I'm so glad to live in a country whose founders protected our rights to free speech.

Peter Hasson reminds us of some of questionable quotes and reporting in Bob Woodward's long history as a reporter and author. I know that he is regarded as the heroic model of the very modern reporter, but his past is not one of infallibility. There were some issues with accuracy that I remembered, most famously his supposed deathbed interview with CIA chief William Casey when Casey's family insists that he was not capable of speaking or sitting up in bed as Woodward dramatically described. But there have been problems with almost all his books. That doesn't mean that his newest book on the Trump administration is not accurate, but it does mean that we should be a touch skeptical. It helps when he has tapes and documents to support his anonymous sources.

Noemie Emery argues that the frustrations that Democrats are experiencing now over the Kavanaugh nomination are their "just desserts."
Are you happy now, Teddy Kennedy? Are you happy, Joe Biden? Are you happy now, Harry Reid? It’s due to the things that you did and said that Donald J. Trump is now naming his second Supreme Court justice in under two years in office. It is your fault that the once courtly process of Supreme Court appointments turned into the blood-and-thunder-eye-gouging drama that we hate and we live through today.

It was 31 years ago, in 1987, that Edward M. Kennedy burst on the floor of the Senate to tell us all that with Robert Bork on the Supreme Court, “women would be forced Into back-alley abortions,” blacks would eat at segregated lunch counters, writers and artists could be censored at the whim of the government, and the freedom of millions would hang by a thread.

Before it was over, liberals would raise and spend over $10 million in negative ads (quite a sum at the time) and in lobbying efforts. They would threaten black witnesses with career-ending reprisals and seize and search records of video rentals for signs of blue movies that were never found.

As Steve Hayward says, “The demagogic nature of the public campaign against him made it a watershed moment in American politics, permanently deforming the nomination process as for the judiciary, with ideological battles now extending to the lower federal courts as well.” How true this was proven in 1991, when Kennedy’s office unleashed Anita Hill upon Clarence Thomas, though with less success.

And in 1992, Biden averred that if a vacancy occurred in the Supreme Court before the presidential election, the Democratic Senate should refuse to let Republican President George H.W. Bush fill it until the election was over, so that the new president (who would be Bill Clinton) could decide.
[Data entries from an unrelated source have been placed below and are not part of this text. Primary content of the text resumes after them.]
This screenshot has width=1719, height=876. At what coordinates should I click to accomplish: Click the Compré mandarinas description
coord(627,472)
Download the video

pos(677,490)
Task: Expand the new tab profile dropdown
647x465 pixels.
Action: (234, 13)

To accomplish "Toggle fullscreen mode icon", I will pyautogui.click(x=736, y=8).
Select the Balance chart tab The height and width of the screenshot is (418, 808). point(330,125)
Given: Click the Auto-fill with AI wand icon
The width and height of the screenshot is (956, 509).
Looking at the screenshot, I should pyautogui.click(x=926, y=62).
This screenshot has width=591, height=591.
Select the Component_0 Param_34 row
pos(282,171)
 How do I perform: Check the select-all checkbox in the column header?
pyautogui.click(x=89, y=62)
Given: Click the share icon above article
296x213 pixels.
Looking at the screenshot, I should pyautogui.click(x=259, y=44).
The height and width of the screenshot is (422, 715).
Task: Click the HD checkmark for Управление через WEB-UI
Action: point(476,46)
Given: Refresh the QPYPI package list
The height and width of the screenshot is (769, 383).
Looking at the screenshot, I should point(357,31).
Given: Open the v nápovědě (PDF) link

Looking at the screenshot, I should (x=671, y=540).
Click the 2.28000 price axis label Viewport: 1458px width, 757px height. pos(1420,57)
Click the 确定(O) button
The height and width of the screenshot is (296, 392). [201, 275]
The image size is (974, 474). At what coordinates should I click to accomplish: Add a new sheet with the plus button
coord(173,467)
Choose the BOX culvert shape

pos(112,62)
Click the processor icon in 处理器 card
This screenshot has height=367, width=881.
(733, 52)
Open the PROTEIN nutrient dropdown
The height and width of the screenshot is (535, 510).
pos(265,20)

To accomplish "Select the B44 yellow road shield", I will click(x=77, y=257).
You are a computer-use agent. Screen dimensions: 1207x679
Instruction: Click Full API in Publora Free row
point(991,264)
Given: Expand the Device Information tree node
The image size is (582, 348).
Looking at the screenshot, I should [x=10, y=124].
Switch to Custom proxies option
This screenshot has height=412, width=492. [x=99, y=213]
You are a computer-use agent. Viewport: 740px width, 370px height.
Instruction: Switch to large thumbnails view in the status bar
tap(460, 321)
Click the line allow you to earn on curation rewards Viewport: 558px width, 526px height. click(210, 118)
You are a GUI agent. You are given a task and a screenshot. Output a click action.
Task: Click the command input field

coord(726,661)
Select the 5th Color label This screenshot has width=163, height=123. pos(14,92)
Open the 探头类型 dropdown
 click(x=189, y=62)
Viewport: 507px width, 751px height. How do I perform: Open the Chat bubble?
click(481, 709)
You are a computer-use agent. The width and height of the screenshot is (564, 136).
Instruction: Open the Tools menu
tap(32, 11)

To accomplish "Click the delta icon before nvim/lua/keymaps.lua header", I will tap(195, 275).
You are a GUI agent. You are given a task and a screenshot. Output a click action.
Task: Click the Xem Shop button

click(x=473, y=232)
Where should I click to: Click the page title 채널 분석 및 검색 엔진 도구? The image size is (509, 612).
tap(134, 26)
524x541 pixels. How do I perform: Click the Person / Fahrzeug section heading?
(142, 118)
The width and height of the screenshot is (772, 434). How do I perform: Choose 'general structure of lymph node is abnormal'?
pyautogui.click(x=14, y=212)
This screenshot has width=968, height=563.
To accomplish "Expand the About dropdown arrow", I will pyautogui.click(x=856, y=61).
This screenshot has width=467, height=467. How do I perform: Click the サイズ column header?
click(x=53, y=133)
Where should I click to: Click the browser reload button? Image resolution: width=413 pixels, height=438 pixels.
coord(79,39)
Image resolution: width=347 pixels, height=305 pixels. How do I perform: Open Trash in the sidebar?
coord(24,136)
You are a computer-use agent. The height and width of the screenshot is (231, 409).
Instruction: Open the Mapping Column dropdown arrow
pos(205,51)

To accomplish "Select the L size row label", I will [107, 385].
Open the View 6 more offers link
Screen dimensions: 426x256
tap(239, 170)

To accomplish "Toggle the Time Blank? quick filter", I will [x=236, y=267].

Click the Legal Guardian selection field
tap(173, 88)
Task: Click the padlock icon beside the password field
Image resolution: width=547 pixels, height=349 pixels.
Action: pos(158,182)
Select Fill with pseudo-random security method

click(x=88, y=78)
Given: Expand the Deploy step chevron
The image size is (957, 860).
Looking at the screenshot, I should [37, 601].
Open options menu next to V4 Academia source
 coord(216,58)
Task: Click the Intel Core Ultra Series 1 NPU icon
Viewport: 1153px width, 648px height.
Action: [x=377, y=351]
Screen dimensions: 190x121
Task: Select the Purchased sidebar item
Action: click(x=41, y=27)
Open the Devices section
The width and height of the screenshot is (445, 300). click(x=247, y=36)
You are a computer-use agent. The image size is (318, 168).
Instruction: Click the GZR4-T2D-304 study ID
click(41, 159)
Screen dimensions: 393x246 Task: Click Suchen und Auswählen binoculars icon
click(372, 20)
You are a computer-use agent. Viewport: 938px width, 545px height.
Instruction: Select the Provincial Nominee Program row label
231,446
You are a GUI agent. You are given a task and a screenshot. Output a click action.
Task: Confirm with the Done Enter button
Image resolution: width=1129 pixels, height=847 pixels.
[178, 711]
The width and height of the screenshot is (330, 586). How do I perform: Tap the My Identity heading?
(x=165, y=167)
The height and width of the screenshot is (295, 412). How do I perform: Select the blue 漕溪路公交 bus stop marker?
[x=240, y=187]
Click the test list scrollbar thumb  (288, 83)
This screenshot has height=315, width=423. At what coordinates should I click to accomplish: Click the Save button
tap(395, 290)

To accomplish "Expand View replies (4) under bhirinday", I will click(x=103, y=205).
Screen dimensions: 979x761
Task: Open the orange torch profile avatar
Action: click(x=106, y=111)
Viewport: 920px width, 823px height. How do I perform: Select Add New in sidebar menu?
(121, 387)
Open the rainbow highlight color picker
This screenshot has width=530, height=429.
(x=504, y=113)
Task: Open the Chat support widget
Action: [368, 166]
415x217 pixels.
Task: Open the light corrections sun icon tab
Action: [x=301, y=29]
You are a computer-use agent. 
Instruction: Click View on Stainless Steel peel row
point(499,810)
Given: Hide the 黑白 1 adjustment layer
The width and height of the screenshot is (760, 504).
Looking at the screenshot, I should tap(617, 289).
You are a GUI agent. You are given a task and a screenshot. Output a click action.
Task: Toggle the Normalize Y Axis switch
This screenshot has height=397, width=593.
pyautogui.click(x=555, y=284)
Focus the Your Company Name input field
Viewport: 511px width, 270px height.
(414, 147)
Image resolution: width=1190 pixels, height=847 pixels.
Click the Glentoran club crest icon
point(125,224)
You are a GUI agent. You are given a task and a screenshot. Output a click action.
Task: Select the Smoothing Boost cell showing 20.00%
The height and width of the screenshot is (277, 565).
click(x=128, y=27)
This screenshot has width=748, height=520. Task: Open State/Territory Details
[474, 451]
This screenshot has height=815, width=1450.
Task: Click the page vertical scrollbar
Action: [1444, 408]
Twenty-four years later, in 2016, Supreme Court Justice Antonin Scalia died of a heart attack, and Majority Leader Mitch McConnell took this advice. He refused to allow a vote on a nominee picked by an exiting Democrat. Democrats fumed, but, as they expected a President Hillary Clinton, they bided their time.
Add in the miscalculation by the Democrats to get rid of the filibuster for judicial nominations and then attempting to filibuster Gorsuch so that the Republicans felt few qualms of ending the filibuster for Supreme Court nominations. Perhaps in a few years there will be a Democratic president and Senate when Ruth Bader Ginsburg decides to retire and they'll be happy to eat those desserts. But right now, they're eating a very sour feast that they themselves prepared.

Have a nice day. I probably won't be blogging for the next two days as we all prepare for the arrival of Hurricane Florence. It sounds like it's going to be a dreadful storm and the paths right now showing it aiming right at Raleigh. My best wishes for all the people in its path.